Réhabilitation de l’expertise nationale: quelle volonté politique?

Quelques grands points de la feuille de route que le Premier ministre, Abdelmalek Sellal, vient de tracer pour le Sud algérien, bouillonnant de mille menaces suite à une crise sociale aigue, rappellent aujourd’hui ce qui aurait dû être fait il y a vingt ou trente ans de cela: formation professionnelle adaptées aux métiers de l’énergie, maîtrise des procédures de recrutement…etc, outre le fait que l’industrie de transformation du pétrole et les nouveaux métiers des énergies renouvelables sont censées avoir leurs quartiers dans les régions du Sud. Comment expliquer que c’est le Sud algérien qui souffre le plus de la pénurie de carburants? Un Sud totalement dépendant du Nord en matière d’approvisionnement, y compris pour ce qui est des produits énergétiques!

Était-il nécessaire d’attendre les remarques et les  »orientations » de Mme Christine Lagarde pour prendre conscience qu’une autre typologie de croissance, basée sur l’économie d’entreprise, est la seule issue pour assurer la stabilité sociale et l’avenir économique du pays?  

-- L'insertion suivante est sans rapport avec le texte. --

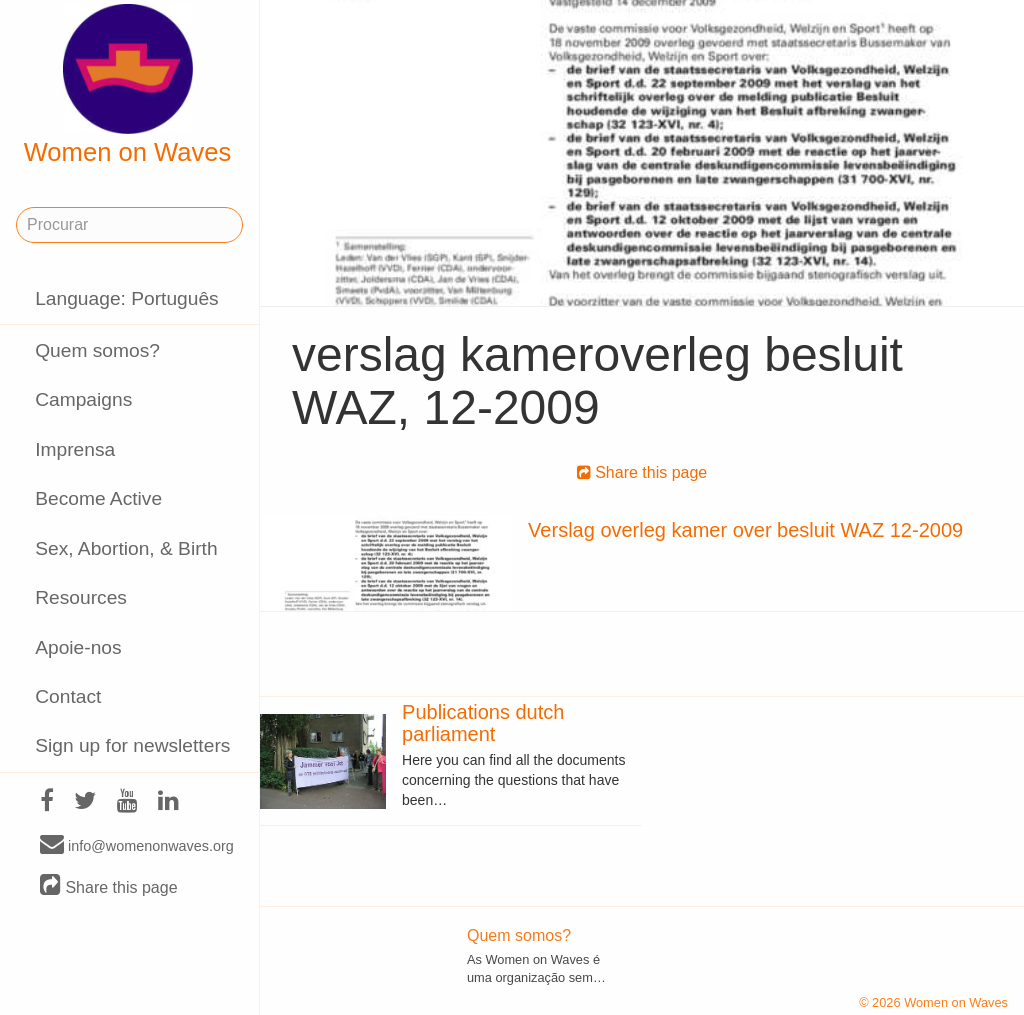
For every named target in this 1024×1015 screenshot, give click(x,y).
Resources (81, 597)
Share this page (109, 886)
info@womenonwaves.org (137, 845)
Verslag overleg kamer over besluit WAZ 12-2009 (745, 530)
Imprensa (75, 449)
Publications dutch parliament (483, 723)
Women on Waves (128, 85)
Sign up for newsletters (132, 745)
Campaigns (83, 399)
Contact (68, 696)
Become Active (98, 498)
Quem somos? (97, 350)
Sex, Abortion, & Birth (126, 548)
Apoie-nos (78, 647)
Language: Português (127, 298)
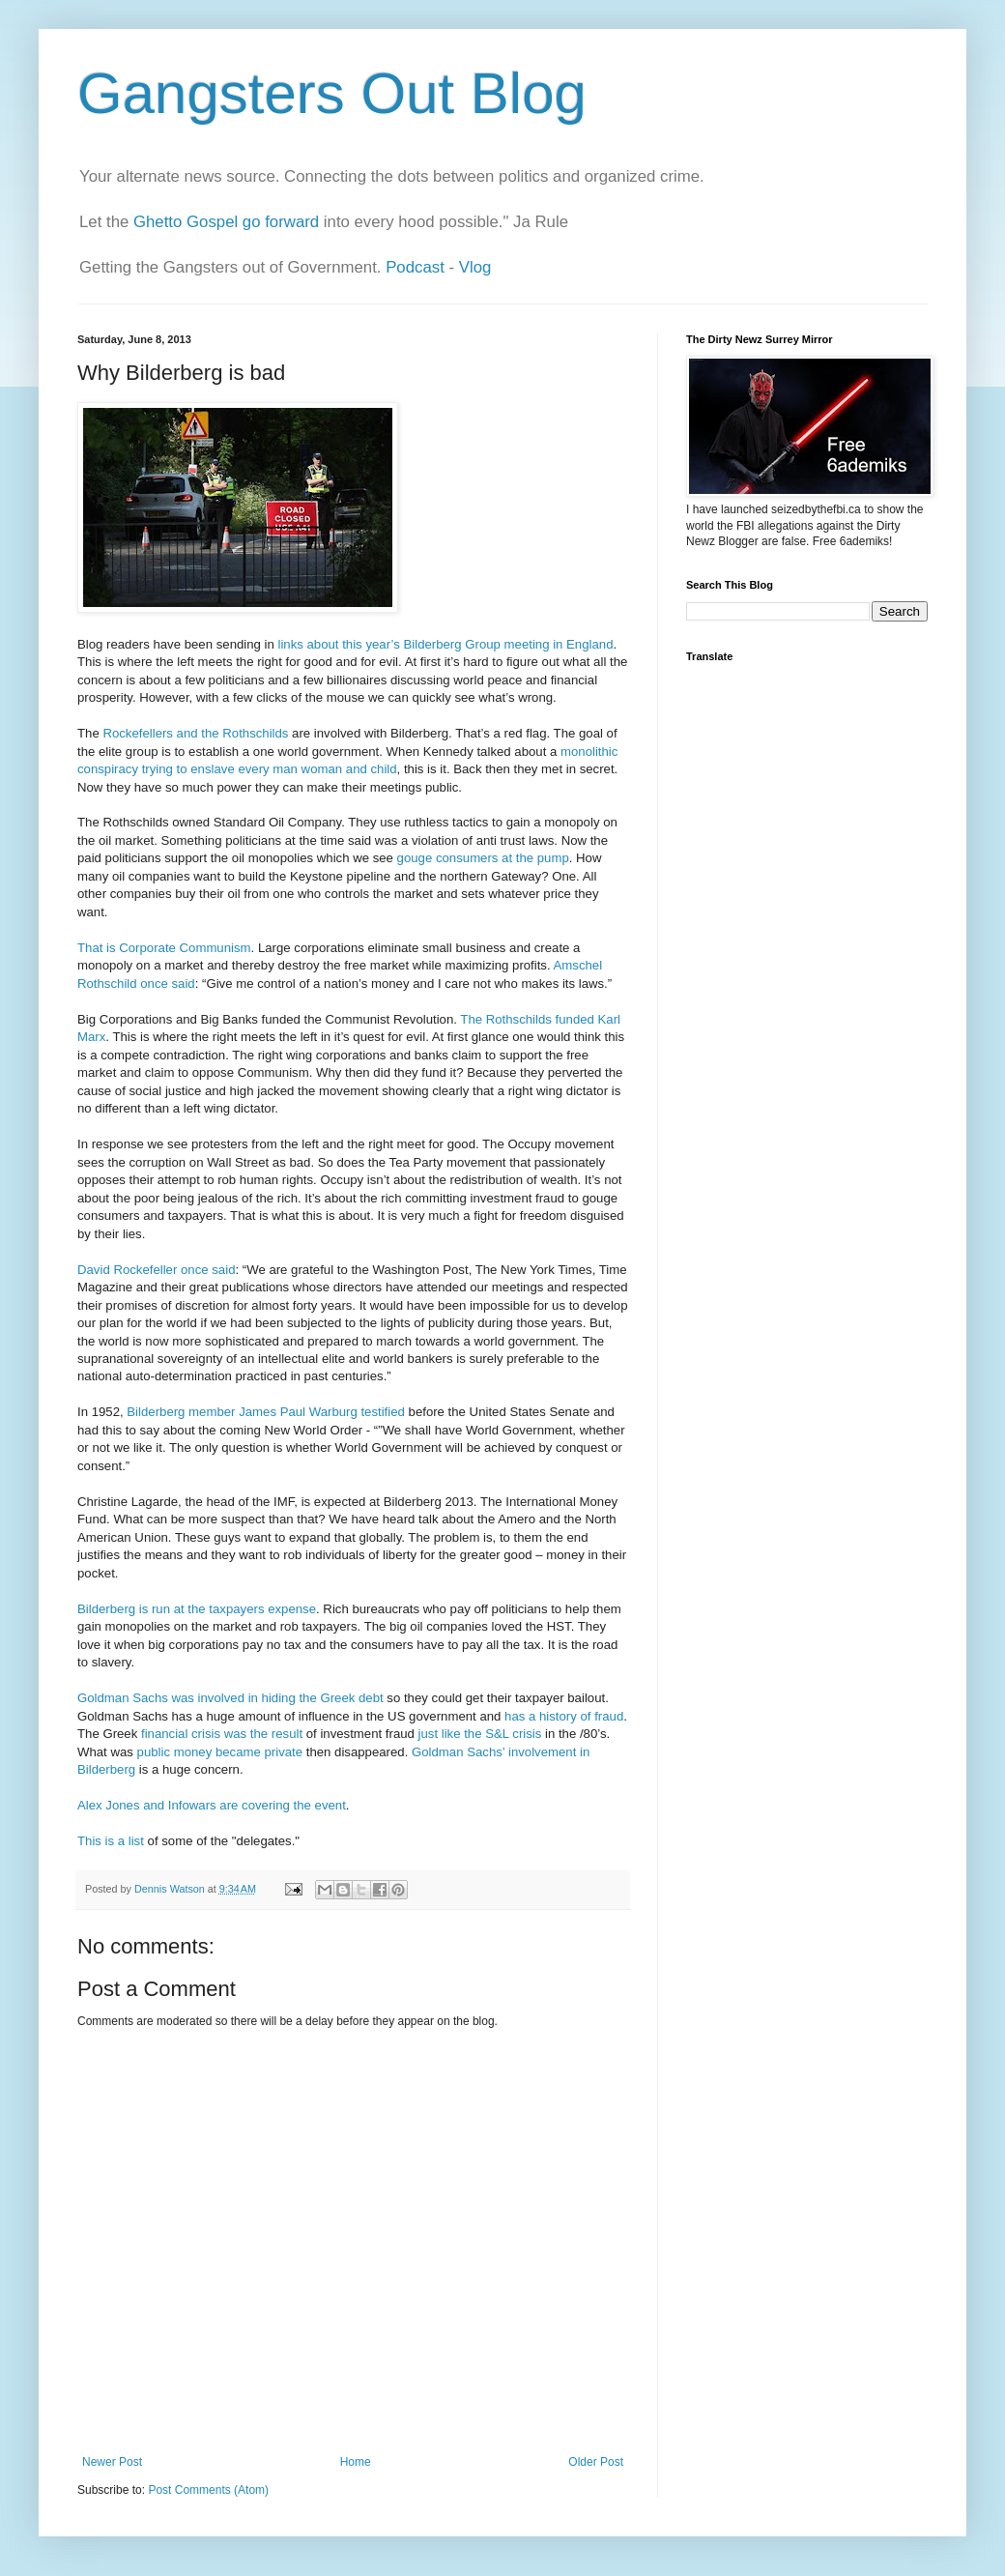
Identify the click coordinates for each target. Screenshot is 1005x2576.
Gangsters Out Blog (332, 93)
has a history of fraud (563, 1716)
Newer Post (112, 2462)
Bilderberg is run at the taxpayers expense (196, 1609)
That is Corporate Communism (164, 948)
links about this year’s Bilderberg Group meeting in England (445, 644)
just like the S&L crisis (480, 1733)
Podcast (415, 267)
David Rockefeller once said (156, 1269)
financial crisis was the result (221, 1733)
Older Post (595, 2462)
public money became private (220, 1752)
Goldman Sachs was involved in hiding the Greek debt (230, 1698)
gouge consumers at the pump (483, 858)
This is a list (110, 1841)
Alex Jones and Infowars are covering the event (211, 1805)
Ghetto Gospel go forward (226, 222)
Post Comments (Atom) (208, 2490)
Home (355, 2462)
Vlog (475, 267)
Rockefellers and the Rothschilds (195, 733)
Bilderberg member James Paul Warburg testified (266, 1411)
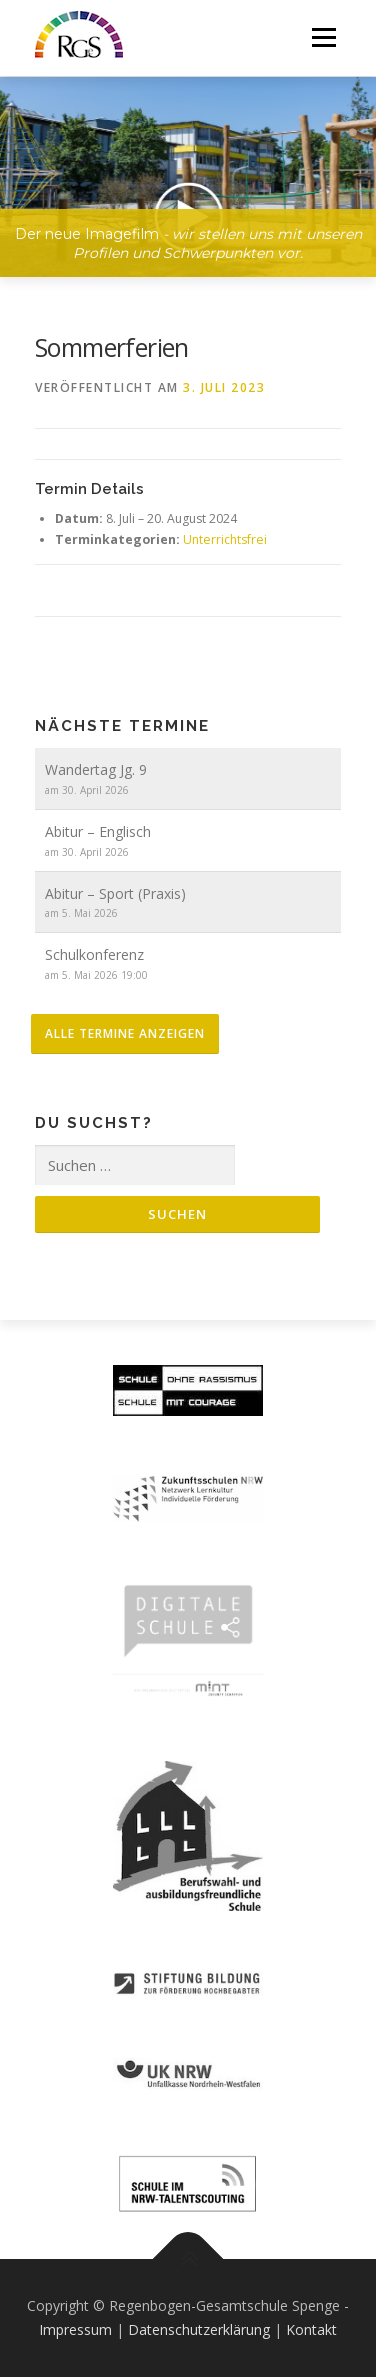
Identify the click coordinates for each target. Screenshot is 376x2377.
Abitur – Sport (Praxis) (115, 893)
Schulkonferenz (94, 954)
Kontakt (311, 2329)
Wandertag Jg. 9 (96, 769)
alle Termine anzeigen (125, 1033)
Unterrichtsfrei (225, 539)
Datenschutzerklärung (199, 2329)
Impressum (75, 2329)
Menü (322, 37)
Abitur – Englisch (98, 831)
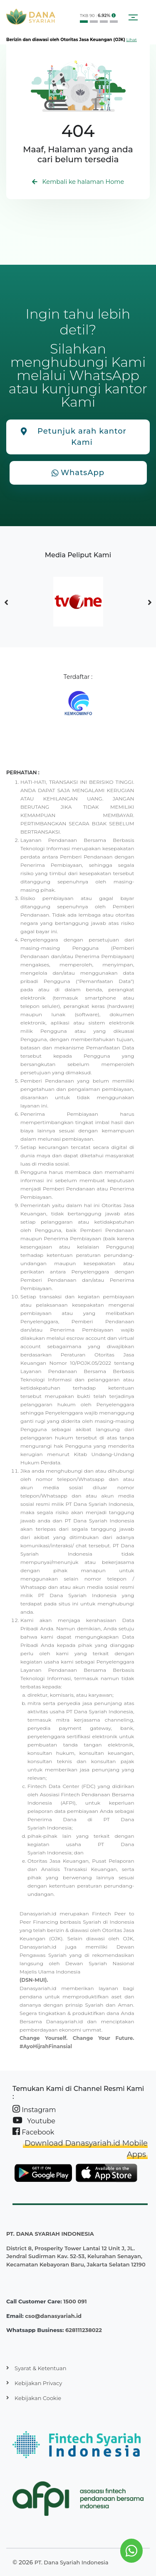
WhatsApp (78, 472)
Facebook (33, 2131)
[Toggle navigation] (133, 16)
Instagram (34, 2109)
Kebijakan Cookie (38, 2398)
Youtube (33, 2120)
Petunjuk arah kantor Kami (73, 437)
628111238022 (83, 2330)
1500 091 (75, 2301)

Pourtant, des experts algériens, faisant partie d’instances officielles ou s’exprimant à titre indépendant, ont largement encadré la réflexion sur l’aiguillage économique et le climat des affaires. Le Forum des chefs d’entreprises (FCE) a même assis et consacré un cadre idéal de réflexion où il associe des patrons, des responsables de l’économie national, d’anciens dirigeants de banques, pour faire des propositions concrètes au gouvernement. L’on se souvient de ces journées d’études convoquées au courant de 2012, une fois pour décrypter la dépendance par rapport aux hydrocarbures, une seconde fois pour diagnostiquer les travers et les faiblesses du secteur bancaire. Le CNES a fait des propositions pour améliorer le développement local et la relation élu/administration. Les opérations initiées par le gouvernement Sellal pour éradiquer le commerce informel tardent à donner des résultats, particulièrement en raison de l’insuffisance des marchés couverts promis aux jeunes  »trabendistes ». L’on se souvient aussi que ce fut l’une des « recommandations » des instances financières internationales au début des années 2 000- à côté de la lutte contre la corruption et le blanchiment d’argent-, dans le sens de sauver et de booster le peu d’économie structurée en voie de formation. Donc, au lieu de monter en épingle des  »leçons » ou les rappels à l’ordre du FMI, dissimulés sous les hosannas d’une louange trop médiatisée, il serait plus que souhaitable de mettre en branle les leviers des structures algériennes appropriées et disposant de la matière grise nécessaire pour qu’elle puissent alerter les gouvernants et la société sur les dérives d’ordre social ou économique que la magie de la rente pétrolière installe insidieusement chez les gestionnaires et les responsables des institutions publiques et chez leurs clientèles. Ces structures- publiques, semi-publiques, privées- existent bel et bien. D’autres énergies académiques se regroupent aujourd’hui dans certains journaux pour animer des forums spécialisés.  Il suffit qu’il y ait la volonté de réhabiliter l’expertise nationale et de lui faire confiance, comme il est temps, également, de réhabiliter les instances élues (les deux chambres du Parlement) en contact direct avec le système d’élaboration des lois.        

 A. N. M.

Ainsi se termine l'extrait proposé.